Would you retype, word for word, only the lines from the one holding "The image size is (567, 418)." through the final line of the entries below, without the pictures?

Data excerpts:

──────────────────────────────

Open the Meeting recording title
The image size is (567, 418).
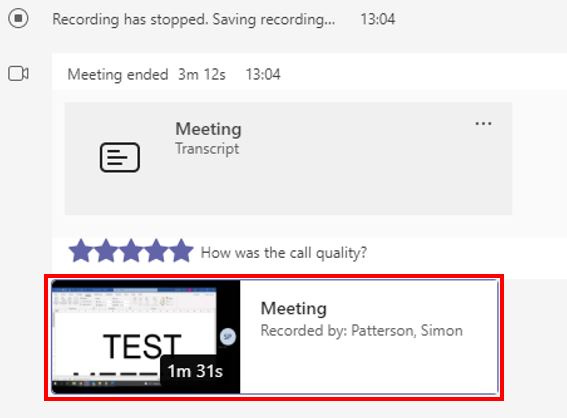click(x=294, y=308)
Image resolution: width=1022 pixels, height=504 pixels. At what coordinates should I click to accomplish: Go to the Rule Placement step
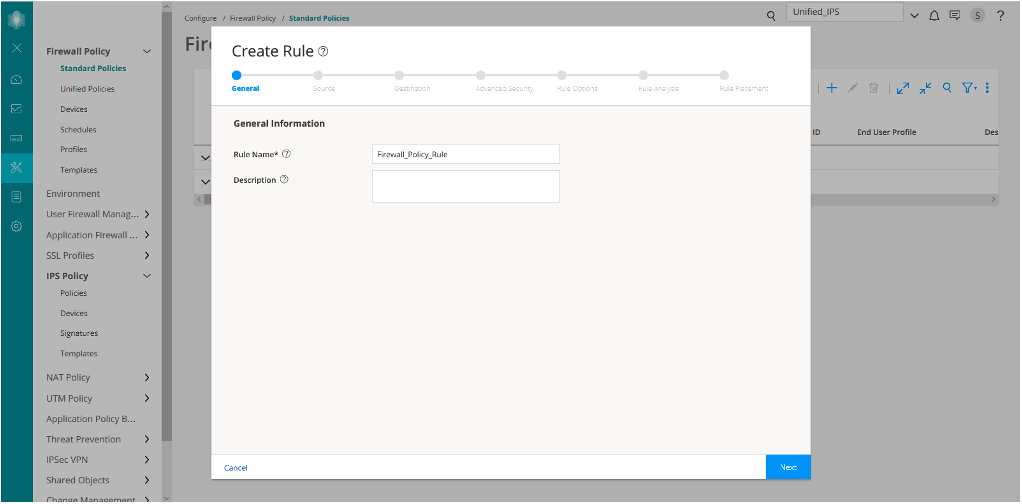(x=724, y=75)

──────────────────────────────

## Result below
The image size is (567, 418).
click(x=294, y=308)
Image resolution: width=1022 pixels, height=504 pixels. At what coordinates should I click to accomplish: Go to the Rule Placement step
(x=724, y=75)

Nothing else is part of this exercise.